Beautiful lyrics, swelling chorus... for a baby born to us...

May your spirit be lifted this night, as we begin to celebrate...

A Hallelujah Christmas!





Saturday, December 3, 2016

Leaping into Brave...

The Grief Journey

5 years ago... Can it really be?

5 years ago, I watched the sun come up through a hospital window as mom lay behind me, still and small, machines beeping, iv's dripping.  I didn't know it would be the last sunrise I would ever see with her...

And we've wandered this grief journey like a rag-tag bunch of homeless pilgrims.  Always seeking our way back to the familiar, the normal, trusting in a God of Big Grace to guide our steps.  We are finding home in a very new normal, with lessons learned, often upon our knees, torn and tear-stained, along the way:

Life goes on... whether we want it to or not.  That's the hard.  In those early days and weeks how we wanted life to stop. {It did stop... without her.}   We were broken, grieving, a mess.  And Grace pulled us back into the land of the living, with tears and love, laughter bubbled again.

Death is final... we can't go back and undo things we've said or done.  How we've longed to turn back time.  No one is ever ready to say Good-bye... we've learned to rest in the gift of those final months, knowing we said a million I love you's... knowing it will be enough to bridge the long walk until we meet again. 

Compassion is the heartbeat of Grace... my heart grieves more tender with those suffering loss.  I have learned to just be there.  Words are so inadequate when a world disintegrates, but arms to hold, shoulders for endless tears and hearts grieving together... this, I am finding, is the language of compassion and love and God's Grace.

Surprising, I have learned to live larger, take chances, find a little brave... This past cruise with Dad found us all on an adventure that simply slays me!  We, literally, leapt into brave...

Truly... Me, afraid of snakes and speaking in public and jumping off high dives... yes, that fearful, cowering me... she leapt off canyon walls and over thundering waterfalls... Seriously {!}  I did that!
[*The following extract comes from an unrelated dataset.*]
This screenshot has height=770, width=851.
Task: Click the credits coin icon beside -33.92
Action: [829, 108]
Leaping into Brave... perhaps you would enjoy a picture (or two) of our Extreme Canyoning Adventure??

Did I tell you that our Extreme Canyoning Adventure took place on the beautiful Island of Dominica, home to Pirates of the Caribbean film???  Beautiful I say!

First we got suited up... 
{a lot of gear I'm thinking... hmmmm...}

Ready for Adventure

Crash course in rappelling...
{Think I've got this.  Sort of...}

Gorgeous hike thru the RainForest to get to the, ahem, jumping off point.
{Nervous yet?}

Yep, nervous now,
well, actually getting a little freaked out,
that rappelling tutorial back at home base left a few things out!

This is getting real.
{I might have been trying not to throw up... just saying}


Holy Cow!  I made it!
{In one piece... and I'm smiling!}
And you may notice that the group made me go first...What?!
Yes, they figured if I could do it then they could too... Ha!
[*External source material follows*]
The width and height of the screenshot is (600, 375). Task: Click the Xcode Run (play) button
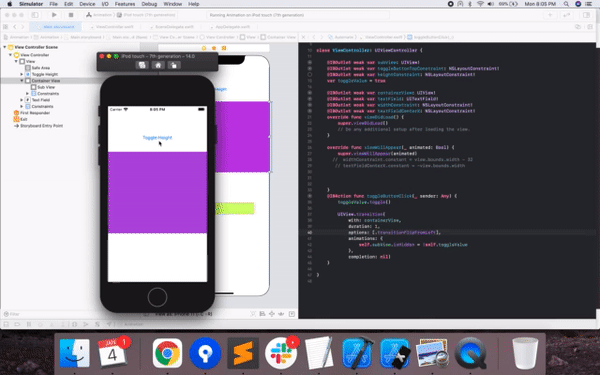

I may have needed a push for the first Leap into Brave...
{that was a 20 foot waterfall}
No, No, No!

Yes, Yes, Yes!!!

I just did that!
I JUST DID THAT!!!


Navigating the current...
We think the water was cold, but none of us can remember.
We were just so happy to have survived the first two challenges!

Our happy and amazing guide!

More Leaping!

More Climbing!

More Waterfalls!

More Amazing!

{That Smile}

We got this now...

Gorgeous RainForest Canopy
High Above Us...

Last one... and it's a beast!
Getting our Brave on in the most spectacular way!

Done!

We just did that!

Leaping into Brave
And we survived!!!!

It's very symbolic of the past 5 years... the cliffs, the waterfalls, the hard,
the pain, the fear, the push, the pull of so many loved ones cheering us on...

It is so like our Grief Journey,
and we are making it, one cliff at a time.

5 years of missing... Time and Grace have woven their way through out our days, slowly, but surely walking us home.

Missing mom... I will always, always miss her.  Time has eased that intense yearning to hear her voice and feel her hugs, but I'm learning to allow myself to grieve those moments when nothing will do but to feel her near.

Today is one of those days... the grief digs in... and we know tomorrow the memories will swamp.

Giving ourselves permission to feel her near, and let the tears fall, and miss her so very deeply... and rest in memories forever ours.